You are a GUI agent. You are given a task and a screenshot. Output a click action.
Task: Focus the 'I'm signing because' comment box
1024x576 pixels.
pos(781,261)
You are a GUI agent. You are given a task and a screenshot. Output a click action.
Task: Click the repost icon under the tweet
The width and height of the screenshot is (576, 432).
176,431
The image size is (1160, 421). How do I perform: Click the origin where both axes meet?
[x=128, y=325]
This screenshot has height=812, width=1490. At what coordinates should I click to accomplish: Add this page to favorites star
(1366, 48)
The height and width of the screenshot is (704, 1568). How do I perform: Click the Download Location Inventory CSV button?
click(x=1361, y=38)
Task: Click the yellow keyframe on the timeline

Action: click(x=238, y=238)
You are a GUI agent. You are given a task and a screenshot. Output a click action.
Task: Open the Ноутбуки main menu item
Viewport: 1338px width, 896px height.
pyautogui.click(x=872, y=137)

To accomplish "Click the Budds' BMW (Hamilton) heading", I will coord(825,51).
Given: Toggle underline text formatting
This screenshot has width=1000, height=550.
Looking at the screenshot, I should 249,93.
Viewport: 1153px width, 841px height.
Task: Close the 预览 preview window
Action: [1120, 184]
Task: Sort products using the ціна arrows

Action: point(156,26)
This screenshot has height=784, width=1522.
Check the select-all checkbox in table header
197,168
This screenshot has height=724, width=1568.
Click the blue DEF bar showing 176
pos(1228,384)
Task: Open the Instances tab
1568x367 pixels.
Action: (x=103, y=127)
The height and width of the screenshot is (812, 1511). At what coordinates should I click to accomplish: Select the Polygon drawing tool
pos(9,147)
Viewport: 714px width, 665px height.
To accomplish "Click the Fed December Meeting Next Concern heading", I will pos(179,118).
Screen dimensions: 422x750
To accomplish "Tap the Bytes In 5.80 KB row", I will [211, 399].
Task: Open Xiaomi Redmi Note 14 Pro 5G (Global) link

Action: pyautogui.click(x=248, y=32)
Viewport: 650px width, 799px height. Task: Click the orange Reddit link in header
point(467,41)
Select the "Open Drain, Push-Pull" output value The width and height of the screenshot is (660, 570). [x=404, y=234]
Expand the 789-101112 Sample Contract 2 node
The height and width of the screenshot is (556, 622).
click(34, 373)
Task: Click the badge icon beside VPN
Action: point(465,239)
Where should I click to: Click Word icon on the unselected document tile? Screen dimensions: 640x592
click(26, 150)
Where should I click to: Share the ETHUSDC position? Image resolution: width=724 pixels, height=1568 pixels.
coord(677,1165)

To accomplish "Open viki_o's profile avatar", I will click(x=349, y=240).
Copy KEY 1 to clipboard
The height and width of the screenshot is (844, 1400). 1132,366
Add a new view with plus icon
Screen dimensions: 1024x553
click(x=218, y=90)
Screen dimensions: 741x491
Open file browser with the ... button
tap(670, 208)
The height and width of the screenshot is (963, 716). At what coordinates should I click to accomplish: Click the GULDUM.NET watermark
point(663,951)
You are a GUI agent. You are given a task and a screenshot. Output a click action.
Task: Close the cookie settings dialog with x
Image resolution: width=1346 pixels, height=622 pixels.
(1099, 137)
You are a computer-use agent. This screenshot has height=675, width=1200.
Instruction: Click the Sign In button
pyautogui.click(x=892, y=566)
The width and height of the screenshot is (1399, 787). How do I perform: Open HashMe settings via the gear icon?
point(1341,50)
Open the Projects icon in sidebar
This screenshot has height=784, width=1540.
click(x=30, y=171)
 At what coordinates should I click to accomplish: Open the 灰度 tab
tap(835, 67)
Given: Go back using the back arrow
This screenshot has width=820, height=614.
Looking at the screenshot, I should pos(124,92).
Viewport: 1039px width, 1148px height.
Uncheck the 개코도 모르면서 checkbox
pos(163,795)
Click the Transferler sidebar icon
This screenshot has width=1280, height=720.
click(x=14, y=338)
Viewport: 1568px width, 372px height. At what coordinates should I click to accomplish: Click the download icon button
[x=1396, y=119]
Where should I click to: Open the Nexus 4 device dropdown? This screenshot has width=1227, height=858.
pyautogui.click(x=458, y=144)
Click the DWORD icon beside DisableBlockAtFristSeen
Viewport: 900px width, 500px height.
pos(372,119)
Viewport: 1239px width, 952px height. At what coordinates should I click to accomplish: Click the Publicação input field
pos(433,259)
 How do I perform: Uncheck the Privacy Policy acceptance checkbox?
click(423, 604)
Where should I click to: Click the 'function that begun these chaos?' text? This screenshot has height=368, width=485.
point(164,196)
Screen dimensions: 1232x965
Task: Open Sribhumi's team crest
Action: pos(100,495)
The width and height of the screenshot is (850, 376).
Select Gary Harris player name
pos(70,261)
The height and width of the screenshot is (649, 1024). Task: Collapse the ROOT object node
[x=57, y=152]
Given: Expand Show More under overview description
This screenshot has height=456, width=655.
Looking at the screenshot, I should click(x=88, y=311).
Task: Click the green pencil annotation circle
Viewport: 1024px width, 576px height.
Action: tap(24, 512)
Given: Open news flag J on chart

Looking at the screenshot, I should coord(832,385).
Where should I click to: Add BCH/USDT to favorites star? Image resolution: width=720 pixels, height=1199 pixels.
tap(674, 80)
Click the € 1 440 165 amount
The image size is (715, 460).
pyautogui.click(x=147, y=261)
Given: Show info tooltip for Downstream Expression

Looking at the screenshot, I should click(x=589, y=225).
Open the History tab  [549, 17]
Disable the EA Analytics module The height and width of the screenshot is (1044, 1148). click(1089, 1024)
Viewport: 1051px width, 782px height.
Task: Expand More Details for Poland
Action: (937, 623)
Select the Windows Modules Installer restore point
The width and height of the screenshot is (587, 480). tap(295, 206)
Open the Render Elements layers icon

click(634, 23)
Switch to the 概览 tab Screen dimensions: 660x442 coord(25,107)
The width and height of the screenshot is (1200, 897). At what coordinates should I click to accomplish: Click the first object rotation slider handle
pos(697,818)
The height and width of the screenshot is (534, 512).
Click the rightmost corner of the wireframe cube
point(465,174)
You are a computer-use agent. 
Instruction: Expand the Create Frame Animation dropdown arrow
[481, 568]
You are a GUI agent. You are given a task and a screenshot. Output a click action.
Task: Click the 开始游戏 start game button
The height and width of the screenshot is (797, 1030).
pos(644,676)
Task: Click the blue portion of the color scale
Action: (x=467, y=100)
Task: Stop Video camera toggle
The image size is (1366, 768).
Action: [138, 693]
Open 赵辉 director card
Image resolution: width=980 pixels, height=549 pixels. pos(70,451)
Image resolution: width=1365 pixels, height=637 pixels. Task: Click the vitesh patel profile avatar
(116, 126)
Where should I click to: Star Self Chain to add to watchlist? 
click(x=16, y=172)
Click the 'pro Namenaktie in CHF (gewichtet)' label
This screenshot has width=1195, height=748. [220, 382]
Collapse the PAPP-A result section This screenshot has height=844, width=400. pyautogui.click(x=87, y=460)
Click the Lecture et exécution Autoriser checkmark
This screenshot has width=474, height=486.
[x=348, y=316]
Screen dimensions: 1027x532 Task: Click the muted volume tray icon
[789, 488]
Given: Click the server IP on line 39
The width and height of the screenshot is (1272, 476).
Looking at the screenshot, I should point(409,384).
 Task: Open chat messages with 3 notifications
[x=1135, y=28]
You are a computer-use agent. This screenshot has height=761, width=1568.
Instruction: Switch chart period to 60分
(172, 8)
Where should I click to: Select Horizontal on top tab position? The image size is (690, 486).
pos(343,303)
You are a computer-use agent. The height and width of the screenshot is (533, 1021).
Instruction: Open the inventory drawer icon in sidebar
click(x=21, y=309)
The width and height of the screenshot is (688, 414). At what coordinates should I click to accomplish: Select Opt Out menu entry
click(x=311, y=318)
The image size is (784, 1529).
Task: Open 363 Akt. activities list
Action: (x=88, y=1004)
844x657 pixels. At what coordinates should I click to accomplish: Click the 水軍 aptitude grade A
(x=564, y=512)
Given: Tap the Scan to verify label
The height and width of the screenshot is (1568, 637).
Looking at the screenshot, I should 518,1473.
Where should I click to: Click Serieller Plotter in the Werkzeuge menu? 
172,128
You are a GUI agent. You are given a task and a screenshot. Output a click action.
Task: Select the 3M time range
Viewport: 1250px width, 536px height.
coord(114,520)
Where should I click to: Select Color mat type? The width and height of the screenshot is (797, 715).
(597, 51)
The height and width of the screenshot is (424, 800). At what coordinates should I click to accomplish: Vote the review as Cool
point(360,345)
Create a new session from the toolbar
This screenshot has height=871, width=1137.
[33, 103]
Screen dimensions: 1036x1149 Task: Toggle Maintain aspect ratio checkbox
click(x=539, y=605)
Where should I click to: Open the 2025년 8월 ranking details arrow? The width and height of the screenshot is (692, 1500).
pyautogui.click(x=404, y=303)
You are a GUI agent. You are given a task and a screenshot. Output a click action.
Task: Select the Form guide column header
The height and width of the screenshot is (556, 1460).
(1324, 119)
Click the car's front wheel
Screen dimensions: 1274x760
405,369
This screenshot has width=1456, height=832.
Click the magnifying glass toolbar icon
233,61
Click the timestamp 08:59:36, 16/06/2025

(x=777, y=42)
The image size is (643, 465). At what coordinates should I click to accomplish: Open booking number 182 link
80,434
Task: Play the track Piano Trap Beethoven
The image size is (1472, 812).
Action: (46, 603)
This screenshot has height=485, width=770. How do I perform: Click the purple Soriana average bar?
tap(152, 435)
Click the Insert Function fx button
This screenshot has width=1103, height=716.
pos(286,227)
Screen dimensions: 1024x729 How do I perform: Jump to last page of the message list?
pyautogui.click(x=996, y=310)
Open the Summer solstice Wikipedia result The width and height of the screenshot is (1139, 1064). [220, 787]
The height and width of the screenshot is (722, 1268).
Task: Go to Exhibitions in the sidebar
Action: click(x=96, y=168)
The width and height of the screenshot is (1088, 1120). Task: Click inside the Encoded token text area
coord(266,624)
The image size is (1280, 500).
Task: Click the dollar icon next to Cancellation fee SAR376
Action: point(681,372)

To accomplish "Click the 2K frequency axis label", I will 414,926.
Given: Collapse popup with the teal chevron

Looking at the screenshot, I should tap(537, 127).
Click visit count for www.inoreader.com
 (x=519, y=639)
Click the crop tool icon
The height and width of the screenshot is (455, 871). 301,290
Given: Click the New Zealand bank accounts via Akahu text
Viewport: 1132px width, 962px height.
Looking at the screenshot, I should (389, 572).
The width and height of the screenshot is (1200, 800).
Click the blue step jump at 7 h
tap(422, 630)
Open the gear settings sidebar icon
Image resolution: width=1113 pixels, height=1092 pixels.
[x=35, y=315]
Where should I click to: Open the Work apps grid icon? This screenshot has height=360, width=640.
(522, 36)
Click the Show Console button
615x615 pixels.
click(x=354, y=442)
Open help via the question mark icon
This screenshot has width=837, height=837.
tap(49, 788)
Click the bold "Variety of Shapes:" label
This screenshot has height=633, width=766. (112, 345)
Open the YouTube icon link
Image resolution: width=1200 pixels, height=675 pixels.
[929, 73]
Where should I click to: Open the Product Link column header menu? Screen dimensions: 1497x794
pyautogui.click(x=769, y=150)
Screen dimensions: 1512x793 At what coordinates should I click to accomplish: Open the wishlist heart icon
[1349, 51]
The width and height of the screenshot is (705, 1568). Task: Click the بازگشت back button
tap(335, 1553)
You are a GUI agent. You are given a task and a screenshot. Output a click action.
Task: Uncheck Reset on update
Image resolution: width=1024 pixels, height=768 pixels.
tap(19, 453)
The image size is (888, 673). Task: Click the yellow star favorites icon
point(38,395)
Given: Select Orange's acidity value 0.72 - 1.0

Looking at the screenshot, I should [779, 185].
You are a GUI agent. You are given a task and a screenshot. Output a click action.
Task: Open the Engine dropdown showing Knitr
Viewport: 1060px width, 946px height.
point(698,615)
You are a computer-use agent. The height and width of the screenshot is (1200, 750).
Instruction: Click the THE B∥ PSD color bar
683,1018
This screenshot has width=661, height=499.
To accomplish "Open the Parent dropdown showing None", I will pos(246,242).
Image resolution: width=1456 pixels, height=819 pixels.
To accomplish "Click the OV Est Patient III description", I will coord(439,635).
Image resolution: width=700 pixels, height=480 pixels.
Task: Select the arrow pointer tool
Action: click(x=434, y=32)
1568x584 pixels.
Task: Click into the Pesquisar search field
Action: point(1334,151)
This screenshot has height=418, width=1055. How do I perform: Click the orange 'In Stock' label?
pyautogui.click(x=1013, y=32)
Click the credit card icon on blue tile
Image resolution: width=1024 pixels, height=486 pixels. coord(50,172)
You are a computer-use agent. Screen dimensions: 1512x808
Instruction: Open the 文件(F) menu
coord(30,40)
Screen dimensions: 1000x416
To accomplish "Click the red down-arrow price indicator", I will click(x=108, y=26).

--------------------------------

-- HOW TO COMPLETE THIS TASK --
Look over the listing above. Pick out and copy every line that includes "heading".

-- TASK RESPONSE --
To accomplish "Click the Budds' BMW (Hamilton) heading", I will coord(825,51).
To accomplish "Click the Fed December Meeting Next Concern heading", I will pos(179,118).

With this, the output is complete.